Martin Fowler’s foreword on the book Frictionless.
The key to this book is that they don’t think in terms of how to whip people into greater productivity, but how to find the sources of friction that slow them down. Friction is when I have to submit a pull request that sits for a couple of days while I forget about the code, or spend two days wrangling some infrastructure that ought to be a simple API call. Smoothing away these points of friction is the essence of improving Developer Experience – and thus speeding up getting useful software into the hands of its users.

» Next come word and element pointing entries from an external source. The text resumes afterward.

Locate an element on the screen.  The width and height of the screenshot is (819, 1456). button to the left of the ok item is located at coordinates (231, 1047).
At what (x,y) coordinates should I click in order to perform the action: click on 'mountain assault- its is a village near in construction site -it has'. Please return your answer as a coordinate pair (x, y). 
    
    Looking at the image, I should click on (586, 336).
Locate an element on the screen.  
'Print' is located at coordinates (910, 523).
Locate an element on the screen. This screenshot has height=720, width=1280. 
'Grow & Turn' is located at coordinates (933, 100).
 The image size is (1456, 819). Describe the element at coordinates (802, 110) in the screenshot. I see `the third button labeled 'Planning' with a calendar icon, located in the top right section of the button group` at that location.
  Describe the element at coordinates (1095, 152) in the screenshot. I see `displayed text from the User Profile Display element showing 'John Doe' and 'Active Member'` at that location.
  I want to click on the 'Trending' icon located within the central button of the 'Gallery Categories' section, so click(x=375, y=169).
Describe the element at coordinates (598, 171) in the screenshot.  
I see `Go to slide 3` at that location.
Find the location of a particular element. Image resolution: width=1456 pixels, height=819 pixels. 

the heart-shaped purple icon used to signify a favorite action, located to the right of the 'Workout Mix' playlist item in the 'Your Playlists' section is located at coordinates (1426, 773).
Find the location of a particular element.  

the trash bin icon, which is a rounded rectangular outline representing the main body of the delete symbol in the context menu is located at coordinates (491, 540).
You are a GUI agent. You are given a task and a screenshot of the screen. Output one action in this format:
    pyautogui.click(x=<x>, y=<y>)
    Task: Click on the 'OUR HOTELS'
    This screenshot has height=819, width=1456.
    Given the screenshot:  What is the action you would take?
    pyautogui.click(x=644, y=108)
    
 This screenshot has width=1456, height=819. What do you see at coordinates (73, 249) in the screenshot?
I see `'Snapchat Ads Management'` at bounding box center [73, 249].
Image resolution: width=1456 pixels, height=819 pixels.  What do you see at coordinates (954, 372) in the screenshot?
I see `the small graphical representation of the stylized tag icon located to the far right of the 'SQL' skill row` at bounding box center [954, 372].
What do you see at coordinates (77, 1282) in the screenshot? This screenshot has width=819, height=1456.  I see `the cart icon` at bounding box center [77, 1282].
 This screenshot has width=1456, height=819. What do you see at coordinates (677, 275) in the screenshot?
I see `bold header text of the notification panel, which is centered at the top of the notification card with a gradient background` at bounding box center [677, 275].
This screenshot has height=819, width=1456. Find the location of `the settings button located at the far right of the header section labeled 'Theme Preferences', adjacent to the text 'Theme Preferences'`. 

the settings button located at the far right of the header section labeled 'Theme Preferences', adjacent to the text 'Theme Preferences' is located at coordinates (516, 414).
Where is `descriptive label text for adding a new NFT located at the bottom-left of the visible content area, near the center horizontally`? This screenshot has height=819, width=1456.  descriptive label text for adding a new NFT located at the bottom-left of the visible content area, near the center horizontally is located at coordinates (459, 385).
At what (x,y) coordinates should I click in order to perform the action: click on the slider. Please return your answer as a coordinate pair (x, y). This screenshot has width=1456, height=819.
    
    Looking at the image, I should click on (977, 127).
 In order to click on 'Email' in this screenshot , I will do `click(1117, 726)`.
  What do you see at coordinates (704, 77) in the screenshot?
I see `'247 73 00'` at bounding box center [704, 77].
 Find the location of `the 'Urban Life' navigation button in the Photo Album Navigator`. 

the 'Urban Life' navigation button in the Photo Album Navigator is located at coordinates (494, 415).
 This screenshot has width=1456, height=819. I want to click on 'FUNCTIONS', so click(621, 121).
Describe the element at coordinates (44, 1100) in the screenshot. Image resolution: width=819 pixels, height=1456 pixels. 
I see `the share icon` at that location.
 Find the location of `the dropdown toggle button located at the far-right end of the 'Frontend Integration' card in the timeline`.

They describe effective developer experience in terms of three elements: feedback loops, flow state, and cognitive load. We can only find out whether we are on the right path by getting rapid feedback. The longer the delay between that blue dot moving on my phone-map, the longer I walk in the wrong direction before realizing my mistake. If our feedback is rapid, we can remain in the second element, a flow state, where we can smoothly and rapidly get things done, improving our products and our motivation. Flow also depends on our ability to understand what we need to do, which means we must be wary of being overwhelmed by cognitive load, whether it comes in the form of poorly structured code, flaky tests, or interruptions that break our flow.
Focusing on developer experience is about finding what gets in the way of these three elements. Improving developer experience leads to better outcomes for the business. Those lost hours wrangling with infrastructure is money wasted on developers’ salary, and revenue lost because the software took longer to get into production.